**Your task:** The answer must be a single number: the count of lines in the data below that hold the word "tree".

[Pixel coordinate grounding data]
┄┄┄┄┄┄┄┄┄┄┄┄┄┄┄┄┄┄┄┄

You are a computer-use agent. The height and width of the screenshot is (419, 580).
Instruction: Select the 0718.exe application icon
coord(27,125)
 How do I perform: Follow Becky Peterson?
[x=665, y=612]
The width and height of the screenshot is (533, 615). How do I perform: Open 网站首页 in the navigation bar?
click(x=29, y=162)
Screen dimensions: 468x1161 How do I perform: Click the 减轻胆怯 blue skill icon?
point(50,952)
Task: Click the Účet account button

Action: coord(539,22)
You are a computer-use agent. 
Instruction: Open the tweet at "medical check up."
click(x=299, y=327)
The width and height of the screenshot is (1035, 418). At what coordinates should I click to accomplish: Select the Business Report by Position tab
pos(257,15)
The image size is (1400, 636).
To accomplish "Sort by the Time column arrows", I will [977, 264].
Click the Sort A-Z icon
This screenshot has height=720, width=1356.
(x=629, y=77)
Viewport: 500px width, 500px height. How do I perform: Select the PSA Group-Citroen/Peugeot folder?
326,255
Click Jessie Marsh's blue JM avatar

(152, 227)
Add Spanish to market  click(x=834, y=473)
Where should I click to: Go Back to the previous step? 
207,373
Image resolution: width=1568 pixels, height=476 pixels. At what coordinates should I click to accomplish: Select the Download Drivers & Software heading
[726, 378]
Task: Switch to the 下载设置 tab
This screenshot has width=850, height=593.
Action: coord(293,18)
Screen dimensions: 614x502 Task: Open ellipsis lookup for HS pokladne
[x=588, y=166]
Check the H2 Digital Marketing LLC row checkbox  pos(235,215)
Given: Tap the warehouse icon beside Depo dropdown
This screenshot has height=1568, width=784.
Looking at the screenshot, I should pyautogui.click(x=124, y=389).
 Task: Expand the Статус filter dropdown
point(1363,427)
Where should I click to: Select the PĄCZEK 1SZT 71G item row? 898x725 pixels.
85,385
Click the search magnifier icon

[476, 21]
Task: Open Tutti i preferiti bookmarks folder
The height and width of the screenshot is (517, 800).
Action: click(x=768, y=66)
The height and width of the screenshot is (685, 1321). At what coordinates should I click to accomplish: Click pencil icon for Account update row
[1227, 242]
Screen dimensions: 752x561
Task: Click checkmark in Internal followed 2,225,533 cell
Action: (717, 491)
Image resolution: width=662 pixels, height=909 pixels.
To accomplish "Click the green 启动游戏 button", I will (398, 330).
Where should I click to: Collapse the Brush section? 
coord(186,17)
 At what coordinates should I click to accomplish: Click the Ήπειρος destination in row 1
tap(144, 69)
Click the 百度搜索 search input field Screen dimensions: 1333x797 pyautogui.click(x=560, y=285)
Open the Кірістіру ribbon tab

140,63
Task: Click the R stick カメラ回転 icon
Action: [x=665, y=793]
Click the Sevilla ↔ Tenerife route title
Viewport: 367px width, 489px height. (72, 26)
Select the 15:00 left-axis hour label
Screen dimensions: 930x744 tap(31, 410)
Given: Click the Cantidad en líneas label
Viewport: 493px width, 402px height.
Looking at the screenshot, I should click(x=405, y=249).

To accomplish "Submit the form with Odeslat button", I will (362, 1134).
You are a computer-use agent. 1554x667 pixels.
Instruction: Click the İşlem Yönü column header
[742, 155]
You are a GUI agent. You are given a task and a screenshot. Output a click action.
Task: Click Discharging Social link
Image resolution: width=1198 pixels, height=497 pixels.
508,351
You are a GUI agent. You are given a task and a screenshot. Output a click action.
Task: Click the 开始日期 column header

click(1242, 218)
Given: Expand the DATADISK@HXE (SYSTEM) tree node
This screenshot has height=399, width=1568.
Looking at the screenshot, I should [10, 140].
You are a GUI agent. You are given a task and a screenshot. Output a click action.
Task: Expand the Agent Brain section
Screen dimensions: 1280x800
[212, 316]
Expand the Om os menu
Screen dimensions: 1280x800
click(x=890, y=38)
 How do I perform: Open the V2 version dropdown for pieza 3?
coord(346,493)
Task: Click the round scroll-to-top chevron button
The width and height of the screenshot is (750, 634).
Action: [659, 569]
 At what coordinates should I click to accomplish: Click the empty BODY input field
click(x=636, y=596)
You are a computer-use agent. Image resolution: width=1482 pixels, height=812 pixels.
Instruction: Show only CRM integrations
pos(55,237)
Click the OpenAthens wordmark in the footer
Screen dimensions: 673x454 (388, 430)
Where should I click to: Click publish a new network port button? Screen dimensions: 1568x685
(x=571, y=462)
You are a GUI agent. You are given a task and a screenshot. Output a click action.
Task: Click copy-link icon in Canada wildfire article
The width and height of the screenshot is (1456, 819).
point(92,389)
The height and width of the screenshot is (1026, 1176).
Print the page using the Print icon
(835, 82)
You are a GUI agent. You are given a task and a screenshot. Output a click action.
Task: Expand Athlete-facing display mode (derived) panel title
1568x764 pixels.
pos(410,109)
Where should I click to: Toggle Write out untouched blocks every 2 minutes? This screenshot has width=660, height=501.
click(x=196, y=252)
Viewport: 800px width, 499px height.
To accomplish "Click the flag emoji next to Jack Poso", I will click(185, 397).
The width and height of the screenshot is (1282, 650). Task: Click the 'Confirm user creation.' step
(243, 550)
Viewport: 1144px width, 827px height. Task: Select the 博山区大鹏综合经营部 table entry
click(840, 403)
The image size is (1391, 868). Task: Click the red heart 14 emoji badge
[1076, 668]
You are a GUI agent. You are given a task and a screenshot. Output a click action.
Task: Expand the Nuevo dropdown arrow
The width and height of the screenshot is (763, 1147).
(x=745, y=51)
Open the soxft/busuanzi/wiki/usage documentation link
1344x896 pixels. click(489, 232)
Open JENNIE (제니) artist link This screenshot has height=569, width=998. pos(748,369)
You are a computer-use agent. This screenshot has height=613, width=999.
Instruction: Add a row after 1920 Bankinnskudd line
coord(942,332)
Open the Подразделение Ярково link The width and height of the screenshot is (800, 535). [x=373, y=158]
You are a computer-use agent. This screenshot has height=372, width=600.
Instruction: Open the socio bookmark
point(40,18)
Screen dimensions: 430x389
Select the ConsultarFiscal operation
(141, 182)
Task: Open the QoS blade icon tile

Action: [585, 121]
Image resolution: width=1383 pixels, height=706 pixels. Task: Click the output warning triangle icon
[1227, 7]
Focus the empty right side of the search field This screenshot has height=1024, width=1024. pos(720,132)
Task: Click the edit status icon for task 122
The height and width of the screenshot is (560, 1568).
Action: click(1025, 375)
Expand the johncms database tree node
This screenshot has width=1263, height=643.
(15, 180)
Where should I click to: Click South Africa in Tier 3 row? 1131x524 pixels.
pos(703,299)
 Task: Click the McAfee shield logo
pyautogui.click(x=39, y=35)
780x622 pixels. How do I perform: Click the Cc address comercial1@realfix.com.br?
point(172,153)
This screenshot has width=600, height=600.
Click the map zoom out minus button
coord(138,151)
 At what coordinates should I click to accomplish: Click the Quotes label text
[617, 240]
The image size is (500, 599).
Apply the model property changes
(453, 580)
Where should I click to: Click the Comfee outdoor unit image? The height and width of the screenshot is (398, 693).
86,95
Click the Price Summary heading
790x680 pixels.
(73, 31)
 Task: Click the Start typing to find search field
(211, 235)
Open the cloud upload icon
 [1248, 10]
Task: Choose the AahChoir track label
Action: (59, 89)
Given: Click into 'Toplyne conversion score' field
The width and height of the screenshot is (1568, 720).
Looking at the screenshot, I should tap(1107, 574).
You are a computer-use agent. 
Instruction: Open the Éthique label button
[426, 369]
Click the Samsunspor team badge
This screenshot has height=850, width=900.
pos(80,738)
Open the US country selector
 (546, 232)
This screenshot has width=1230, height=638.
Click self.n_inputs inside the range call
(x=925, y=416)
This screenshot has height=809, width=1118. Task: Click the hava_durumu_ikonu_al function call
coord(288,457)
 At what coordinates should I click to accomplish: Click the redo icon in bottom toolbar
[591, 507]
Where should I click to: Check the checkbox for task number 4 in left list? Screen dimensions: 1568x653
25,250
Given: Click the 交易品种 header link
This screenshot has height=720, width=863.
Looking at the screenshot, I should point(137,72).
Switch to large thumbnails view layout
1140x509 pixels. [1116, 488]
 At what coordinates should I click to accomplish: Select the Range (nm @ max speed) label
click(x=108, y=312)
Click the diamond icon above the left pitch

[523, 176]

┄┄┄┄┄┄┄┄┄┄┄┄┄┄┄┄┄┄┄┄

**Response for this exercise:** 2